#### Work to complete:
Although the records contain pictures, none belong in the copy: restate word for word only the lines from the one with "The height and width of the screenshot is (351, 397)." through the one with "Given: Click GO TO STATS in Your Dashboard", both included.

── Provided data ──

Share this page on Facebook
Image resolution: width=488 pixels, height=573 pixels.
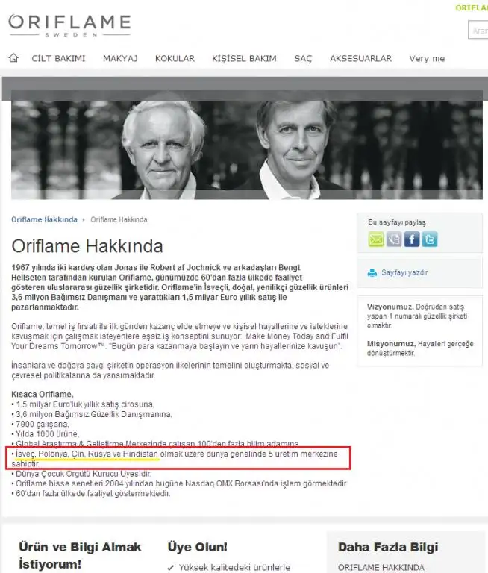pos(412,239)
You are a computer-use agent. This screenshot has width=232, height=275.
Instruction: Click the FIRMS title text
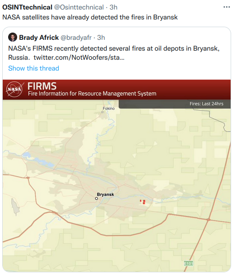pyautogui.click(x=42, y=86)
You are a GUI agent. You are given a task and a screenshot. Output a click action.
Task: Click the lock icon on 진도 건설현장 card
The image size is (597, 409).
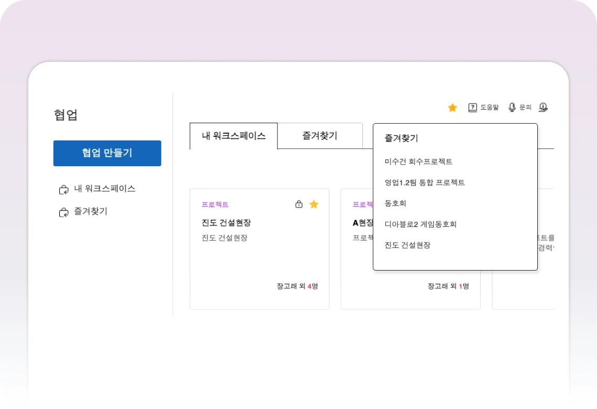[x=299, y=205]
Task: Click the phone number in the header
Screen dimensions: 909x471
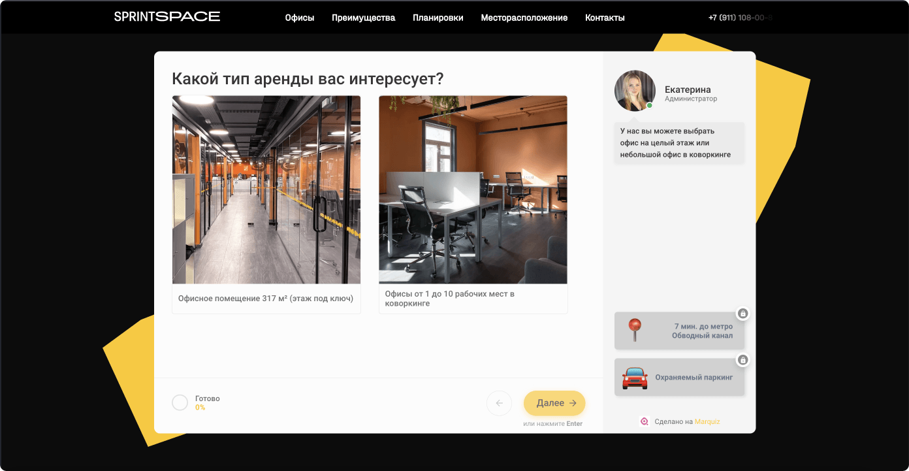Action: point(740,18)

───
── Provided data ──

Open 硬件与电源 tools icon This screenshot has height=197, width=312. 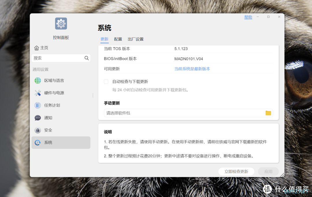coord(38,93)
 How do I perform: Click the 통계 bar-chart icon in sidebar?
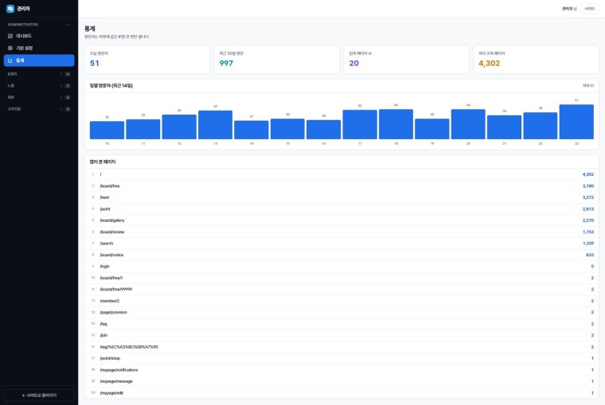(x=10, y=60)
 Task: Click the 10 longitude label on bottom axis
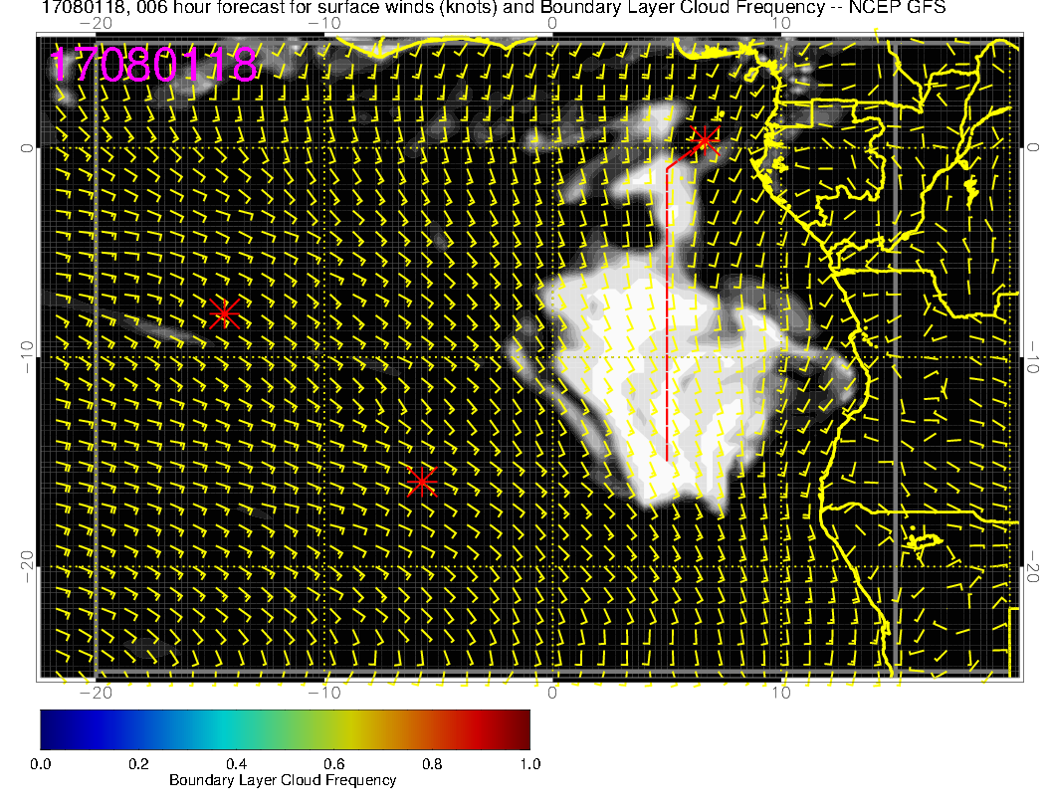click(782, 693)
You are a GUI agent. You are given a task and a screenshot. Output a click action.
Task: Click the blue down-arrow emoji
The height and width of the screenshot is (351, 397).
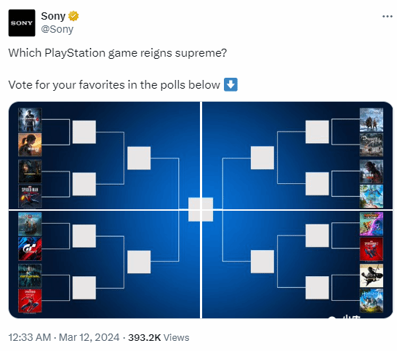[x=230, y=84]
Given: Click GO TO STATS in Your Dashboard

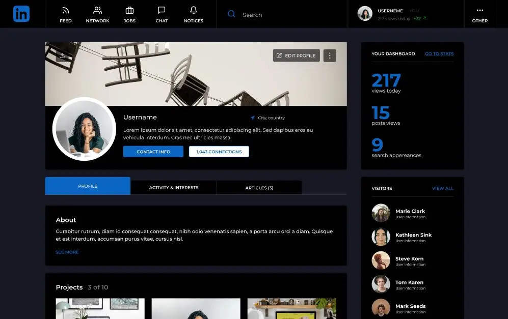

───
── Provided data ──

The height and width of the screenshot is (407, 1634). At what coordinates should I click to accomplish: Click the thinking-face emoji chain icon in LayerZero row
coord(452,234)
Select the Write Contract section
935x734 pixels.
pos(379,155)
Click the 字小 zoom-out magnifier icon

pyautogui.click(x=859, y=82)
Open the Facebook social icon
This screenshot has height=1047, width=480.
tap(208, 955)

───

#### Output of the exercise:
The height and width of the screenshot is (351, 397).
[x=230, y=84]
Given: Click GO TO STATS in Your Dashboard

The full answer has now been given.